Going straight: Google pays $500m drug advert settlement
GOOGLE will pay $500m (€347m) to the US government to settle allegations that advertising for online Canadian pharmacies on its website allowed illegal imports of prescription drugs.
The California-based internet giant will pay the settlement amid allegations it was aware as early as 2003 that the shipment of prescription medicines to the US from outside the country is illegal, the Department of Justice said in a statement.
The settlement halts a legal investigation that could have seen the company prosecuted by the US attorney in Rhode Island, the Justice Department, and the Food and Drug Administration.
"We banned the advertising of prescription drugs in the US by Canadian pharmacies some time ago," Google said. "However, it's obvious with hindsight that we shouldn't have allowed these ads on Google in the first place."
Google announced in February 2010 that it would only accept US and Canadian ads from pharmacies certified by the National Association of Boards of Pharmacy's Verified Internet Pharmacy Practice Sites program, known as VIPPS, and the Canadian International Pharmacy Association.
In December 2010, Google joined Microsoft, Yahoo and other companies in helping establish a non-profit organisation to fight illegal internet pharmacies. Counterfeit drug sales account for about $75bn in global sales, according to the National Association of Boards of Pharmacy.

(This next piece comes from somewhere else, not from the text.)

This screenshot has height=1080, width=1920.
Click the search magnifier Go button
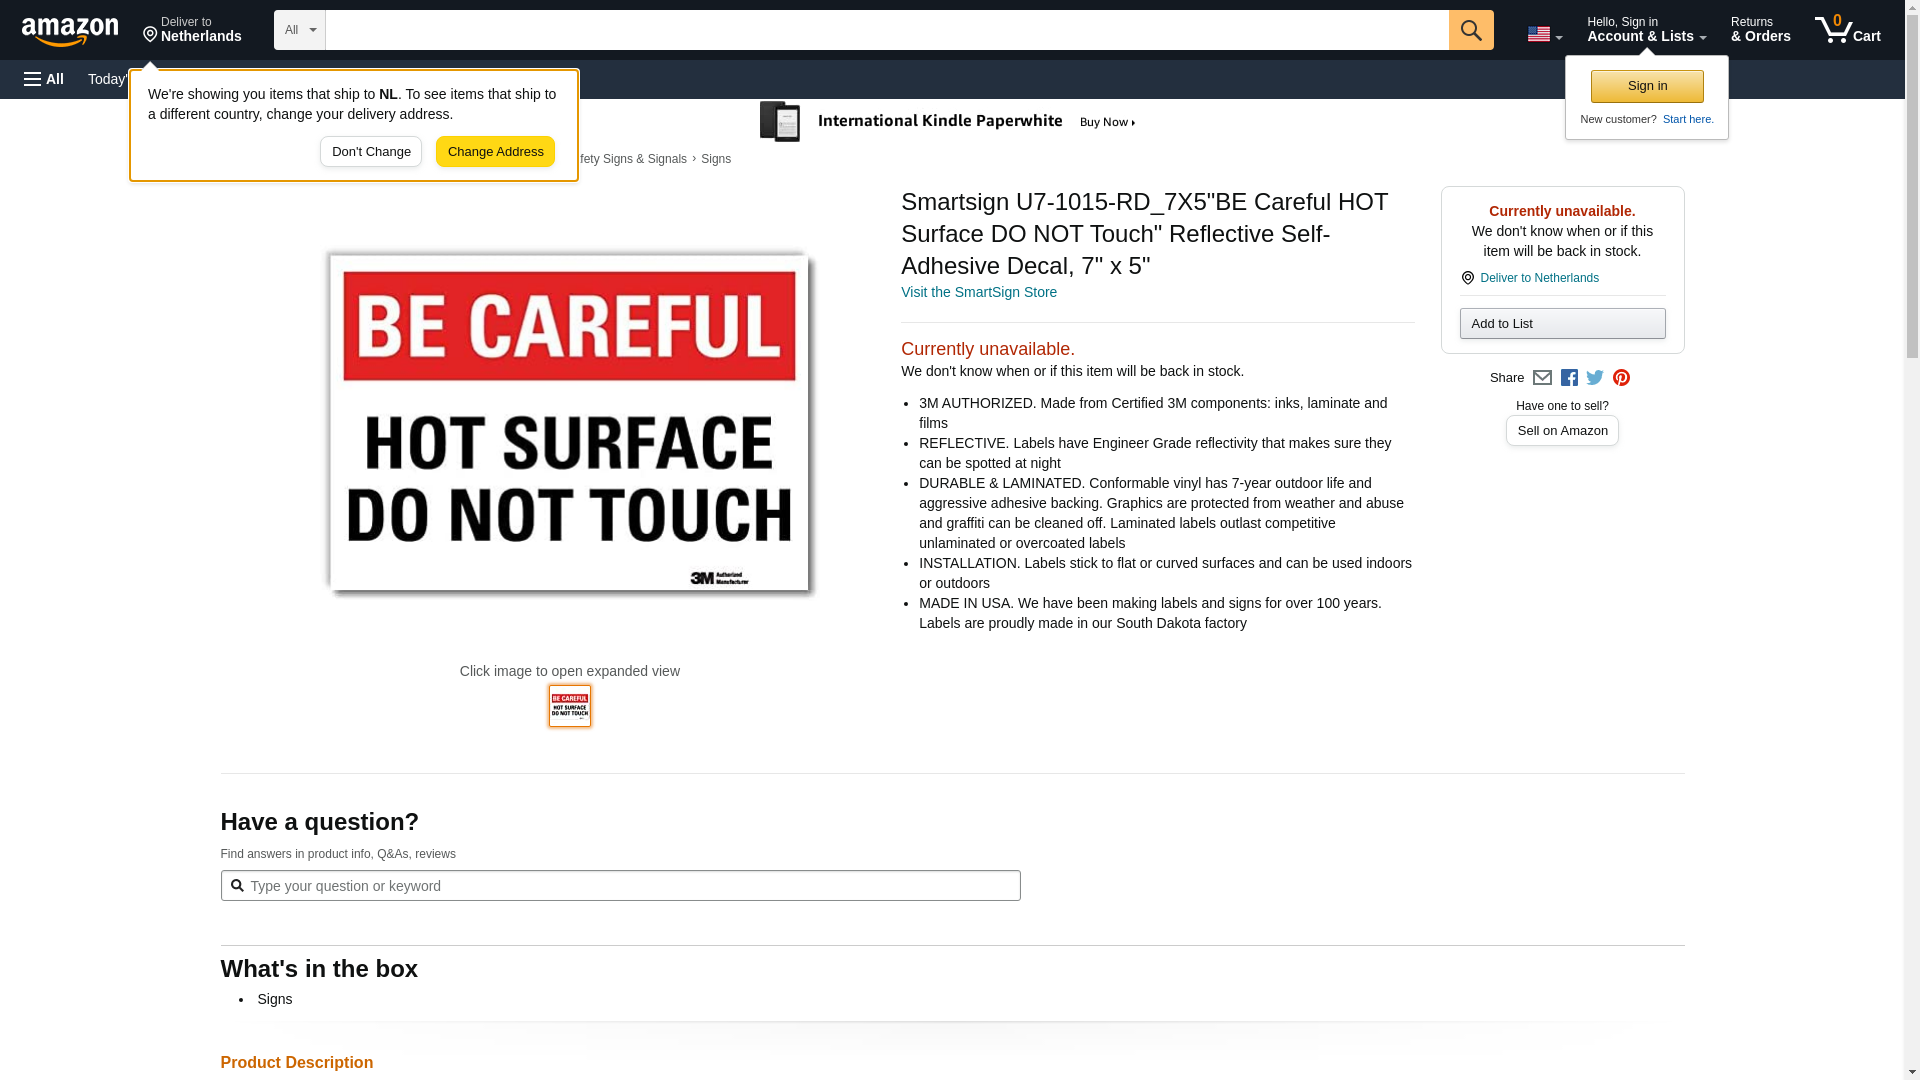point(1470,30)
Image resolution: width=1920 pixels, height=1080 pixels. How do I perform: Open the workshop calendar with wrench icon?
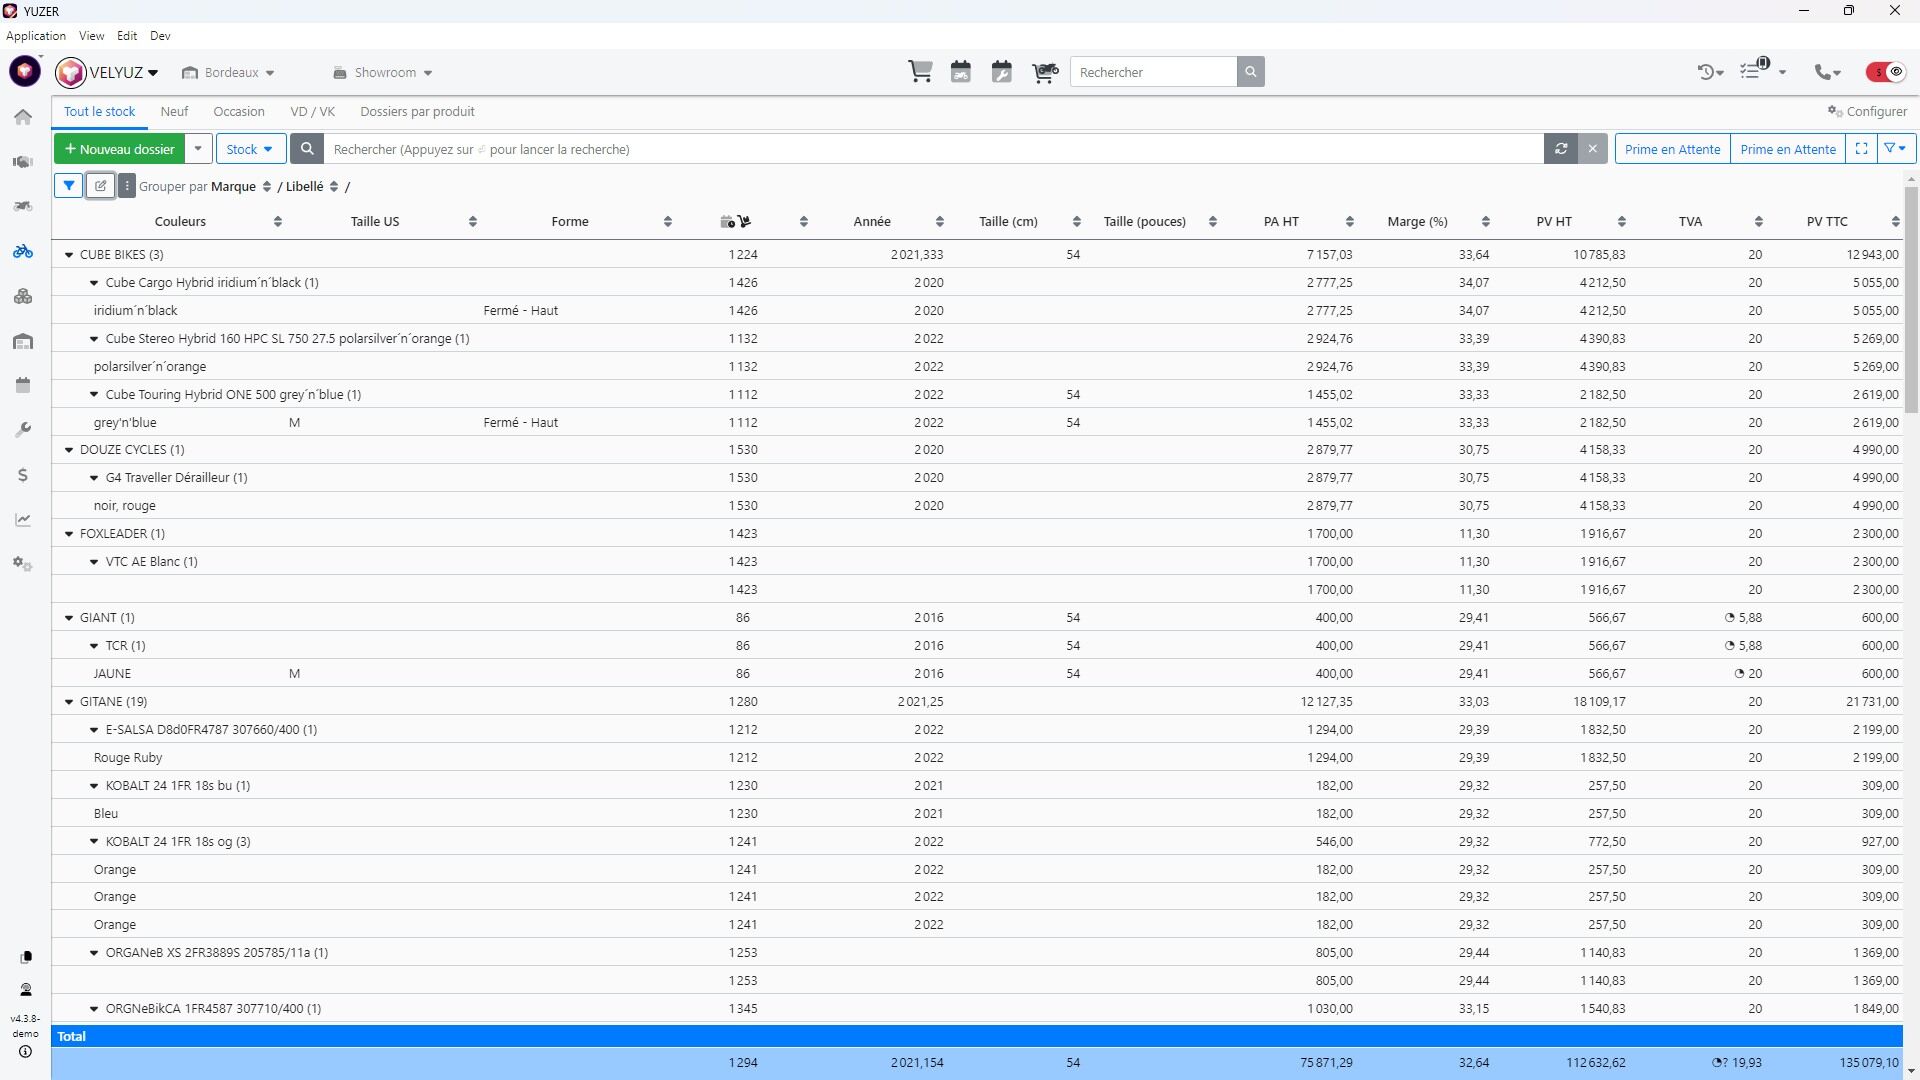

"The result of this investigation has been a fundamental transformation of internet pharmacy advertising practices, significantly limiting promotion to US consumers by rogue online pharmacies," said Kathleen Martin-Weis, acting director of the Food and Drug Administration's Office of Criminal Investigations.
The issue has been complicated by varying international laws. It is illegal to import unlicensed drugs into the US, but not illegal for Canadian firms to sell them. Companies that manufacture the drugs may not be violating the laws of the places where they are based.
Online drug sales have been one of the largest sources of income for cybercrime gangs. A large percentage of unwanted email touts such wares, and viruses steer infected PCs to such websites.